Gandevi 01

The genesis of every idea I’ve ever had neither springs from thin air nor emerges fully formed. Instead, I believe ideas fragment in the depths of the subconscious and are then amplified, aggregated, and appended; often during mind‑numbing activities like cycling or running. It is there, as the echoes of memories, experiences, and journeys travelled accumulate, that the source of today’s work takes shape.

This pixelated portrait of an Indian woman began life as a photograph I took in Gandevi, a small rural community a few hours train ride north of Mumbai in India

In 2016, I journeyed across Pakistan, crossed the Wagah border, and traveled south to the sun‑drenched Kerala coast before returning north for a university friend’s wedding in Gandevi. Far from familiar Christmas traditions, I found myself wandering through bustling markets on December 25th, surrounded not by snow or Santa but by vibrant bolts of hand‑woven fabric. Among the traders was the woman whose shawl billowed in every hue imaginable—an image that stayed with me long after I left.

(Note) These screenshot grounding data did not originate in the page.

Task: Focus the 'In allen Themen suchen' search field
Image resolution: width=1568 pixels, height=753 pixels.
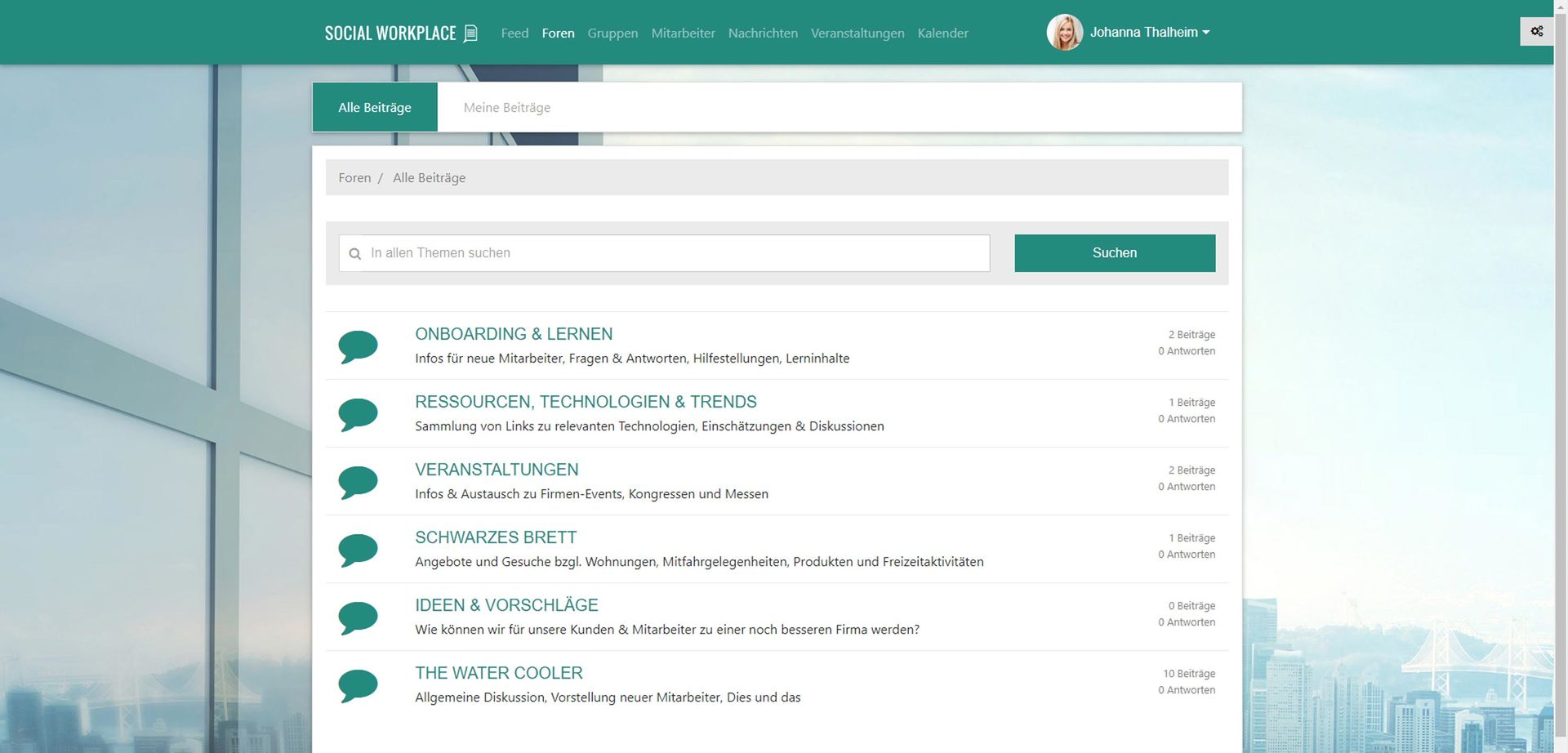Action: coord(674,253)
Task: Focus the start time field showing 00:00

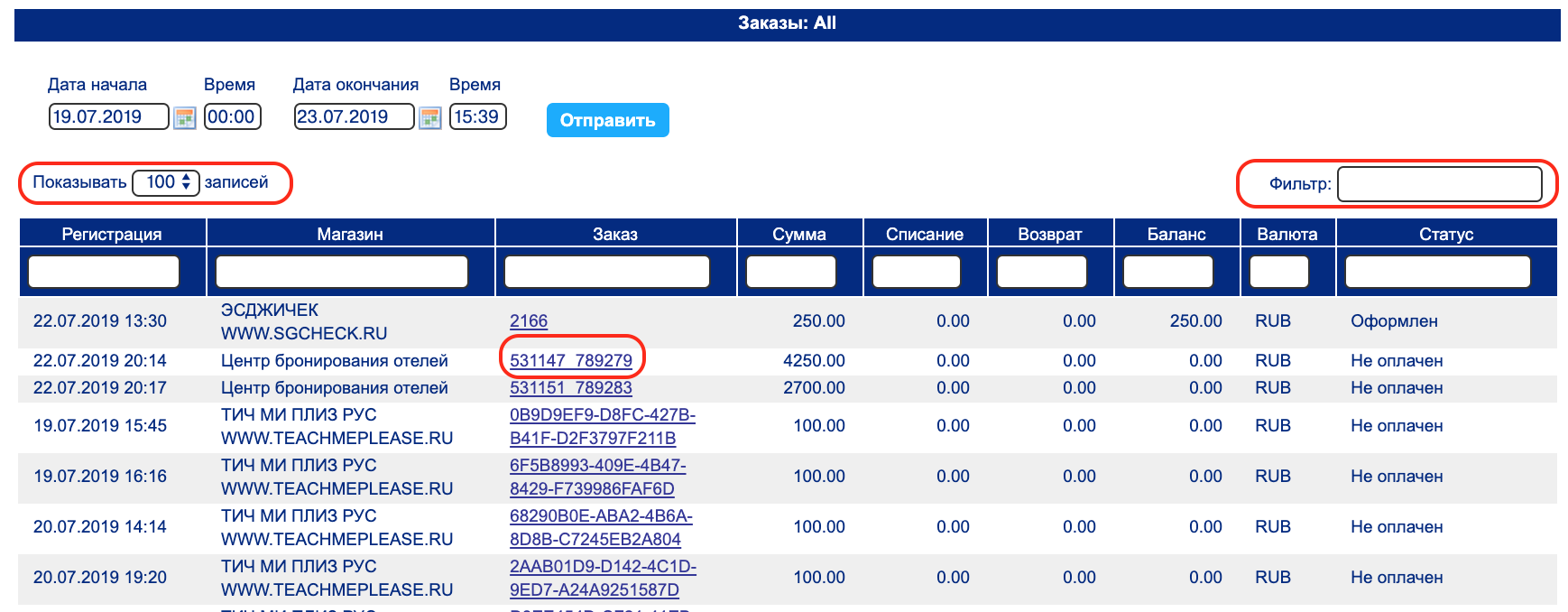Action: click(x=232, y=116)
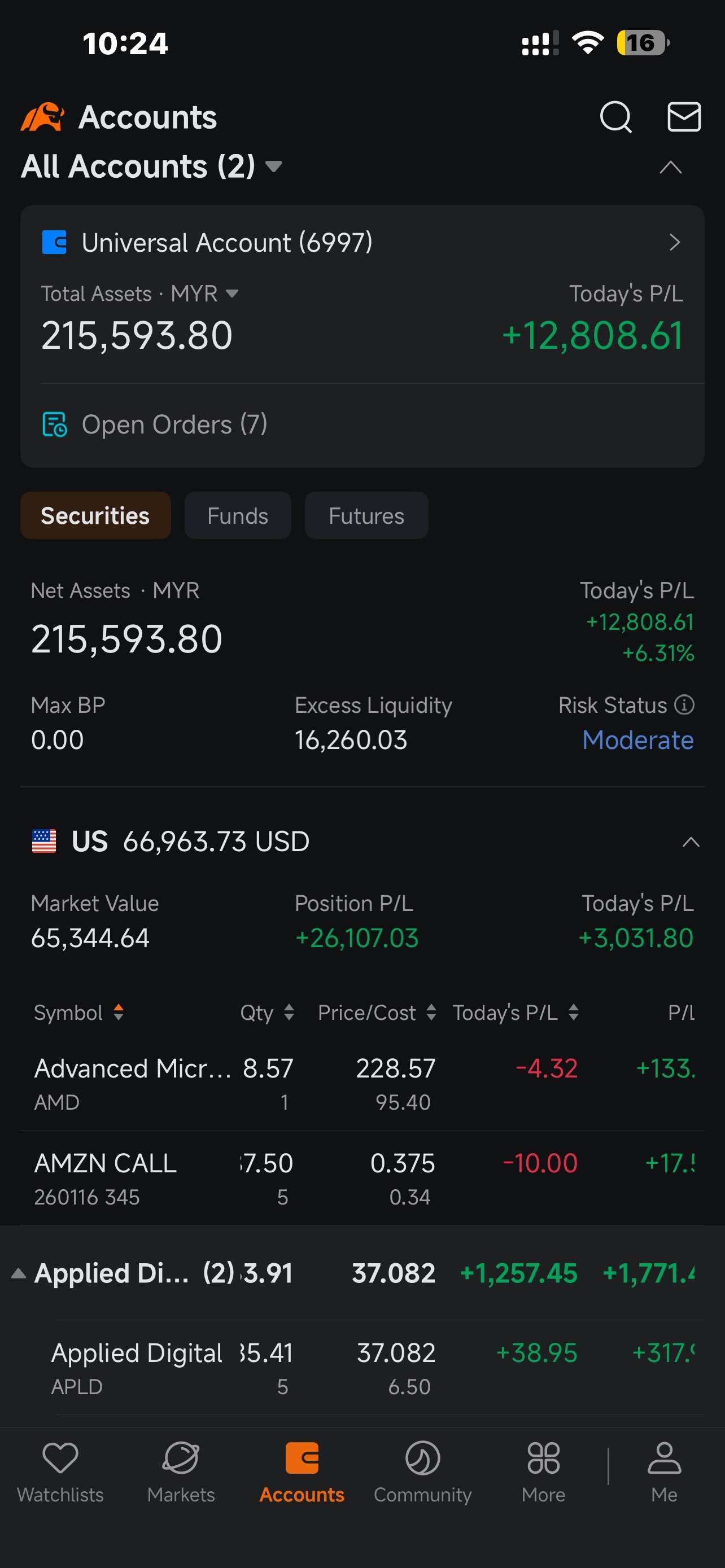Screen dimensions: 725x1568
Task: Open Universal Account (6997) details
Action: click(362, 242)
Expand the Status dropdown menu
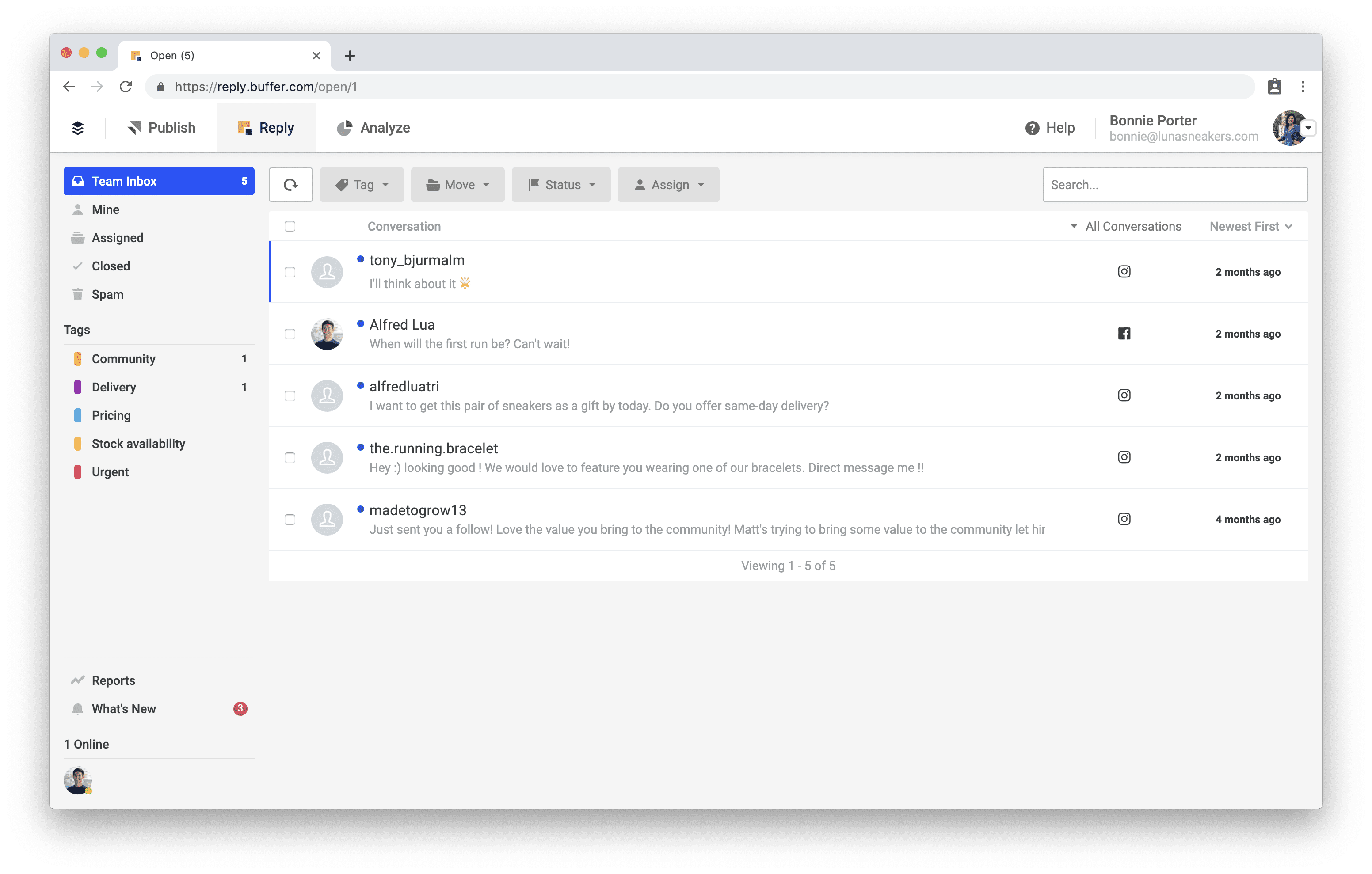Screen dimensions: 1372x874 coord(561,184)
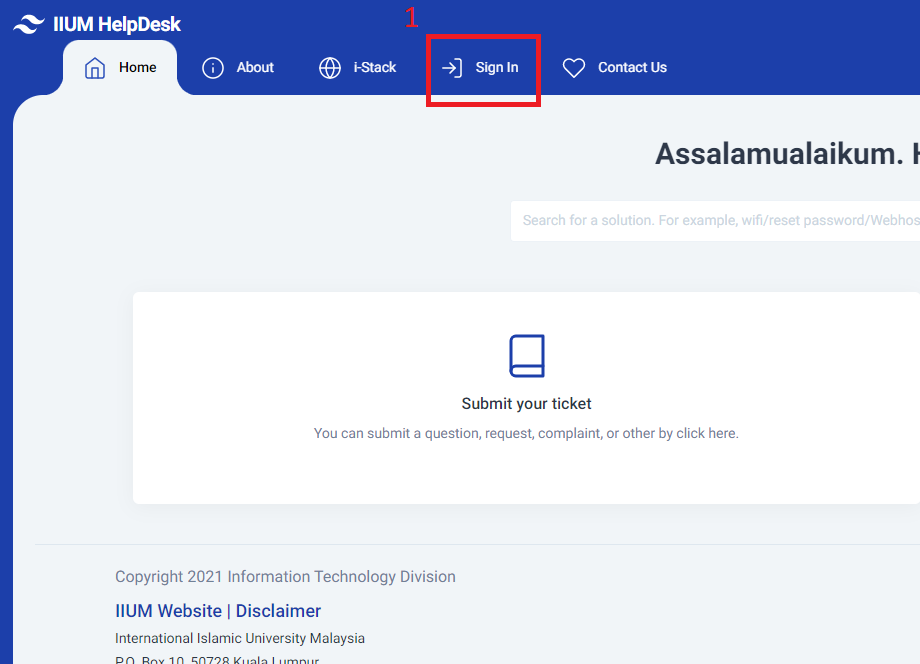The height and width of the screenshot is (664, 920).
Task: Click the house icon in the Home tab
Action: pyautogui.click(x=95, y=68)
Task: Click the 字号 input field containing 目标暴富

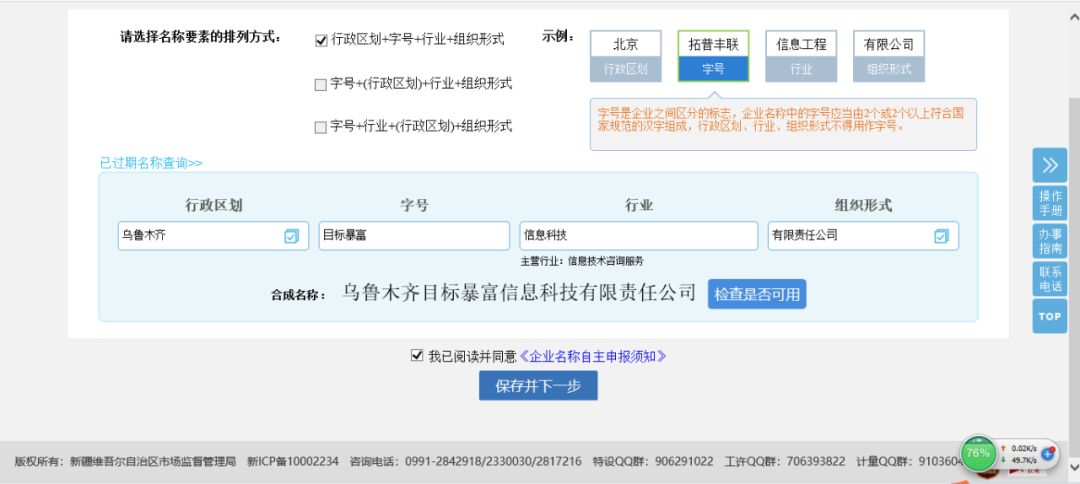Action: click(414, 236)
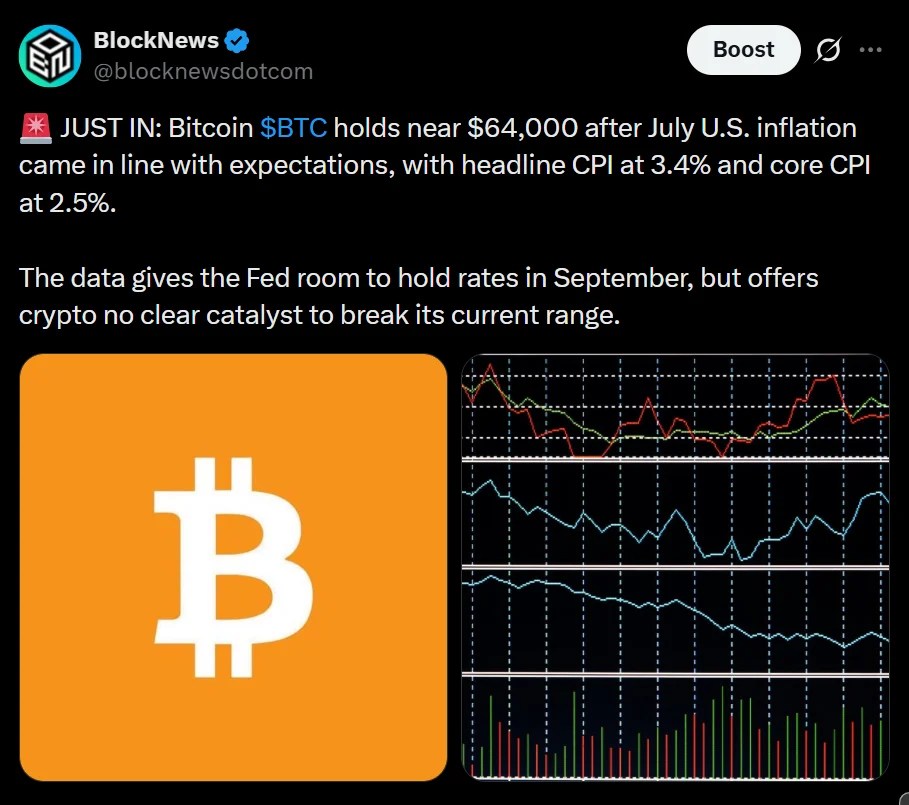Open the trading chart image
The width and height of the screenshot is (909, 805).
pos(675,567)
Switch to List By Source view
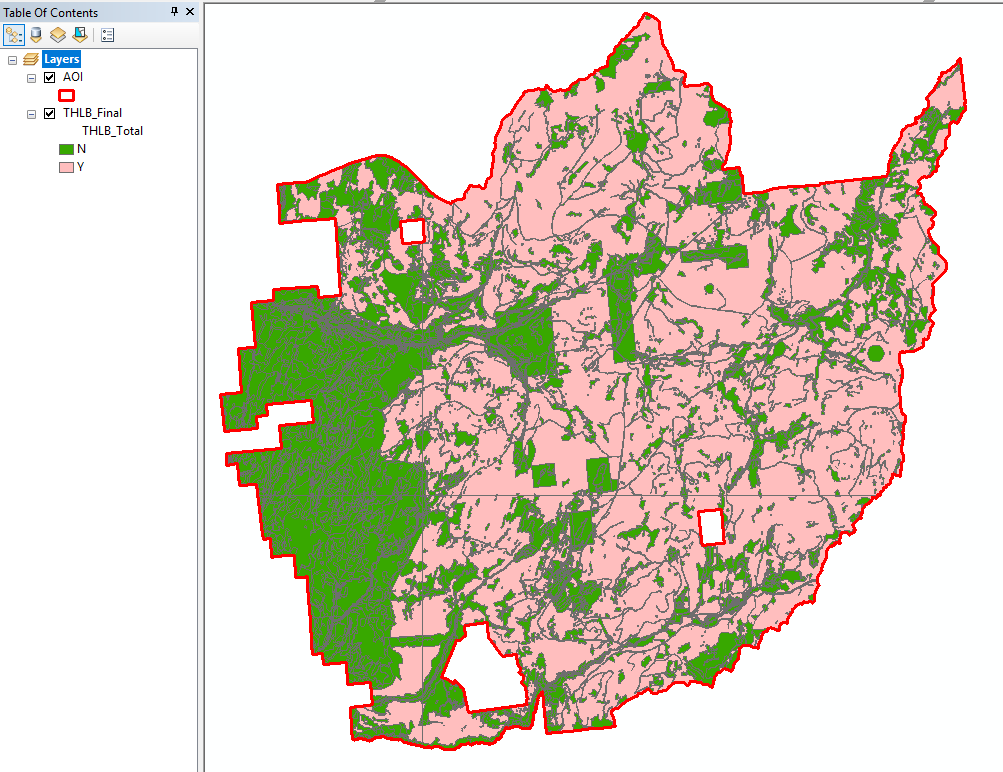The height and width of the screenshot is (772, 1003). pyautogui.click(x=36, y=35)
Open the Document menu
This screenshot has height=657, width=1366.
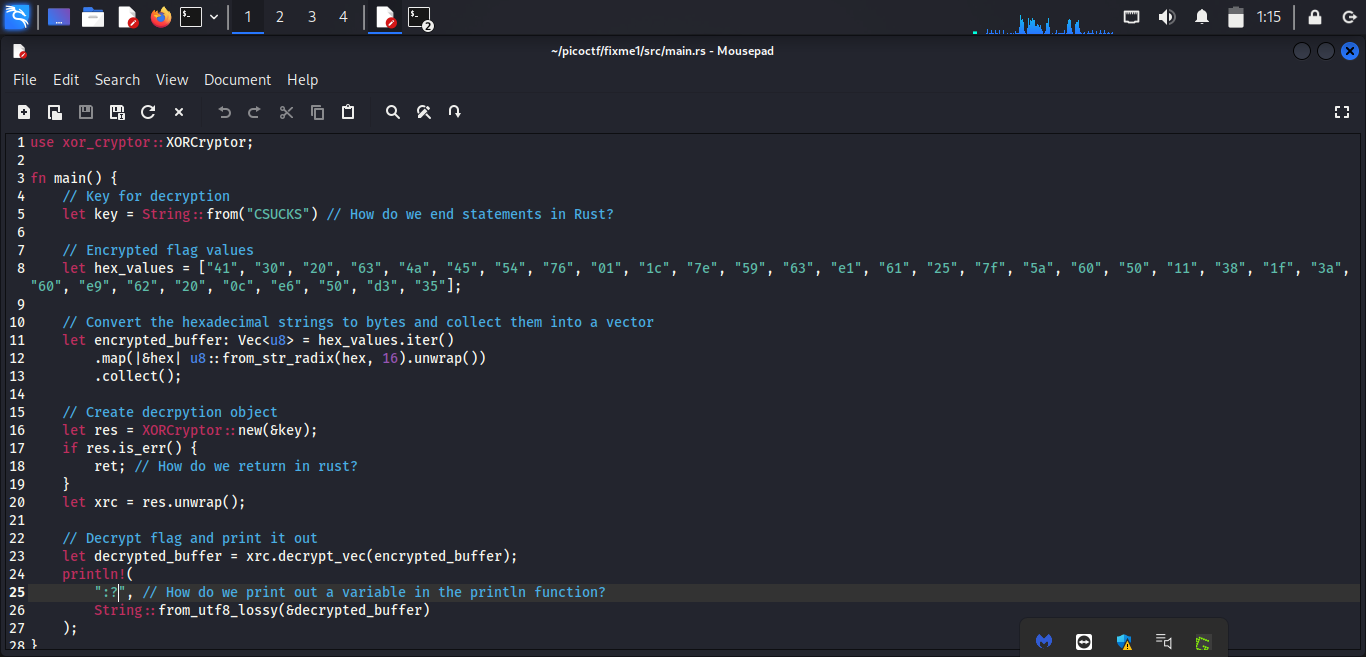click(x=237, y=80)
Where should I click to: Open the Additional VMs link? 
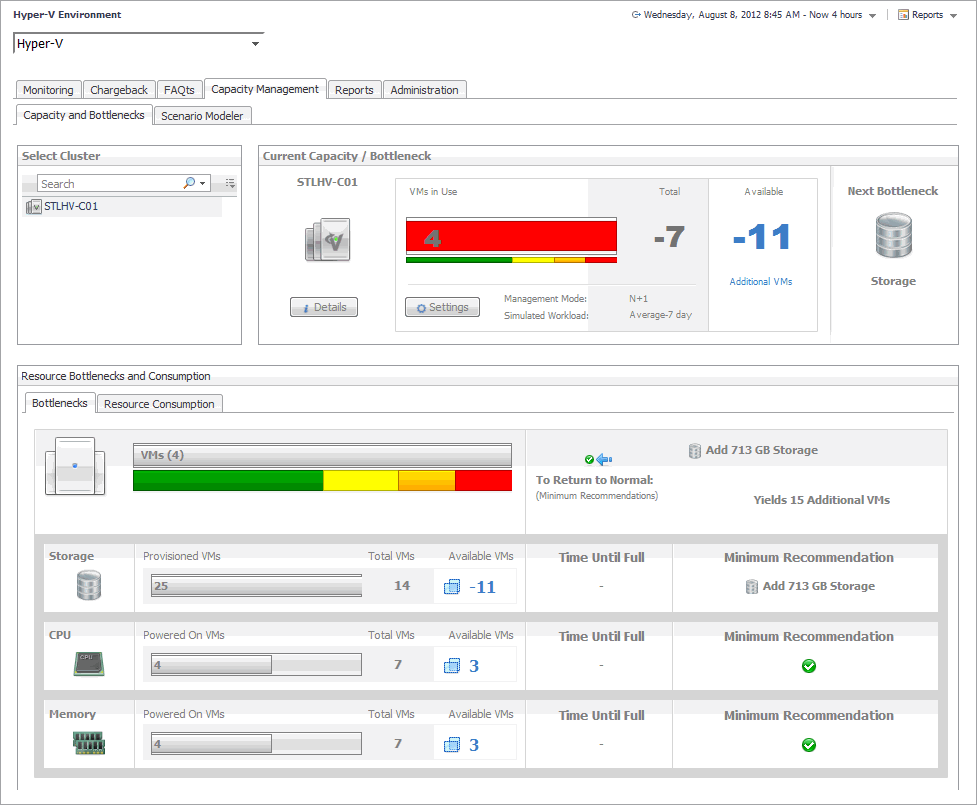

Back home, I translated that photograph into code in a project we called PIXEL FACES, breaking it into thousands of tiny squares to echo the pixel’s language. By deconstructing the face into discrete blocks of colour, the work mirrors memories themselves: partial, fragmented, yet unmistakably whole. This piece invites viewers to connect those fragments, tracing the hidden threads of inspiration that link a moment in an Indian market to the abstract geometry of the digital canvas.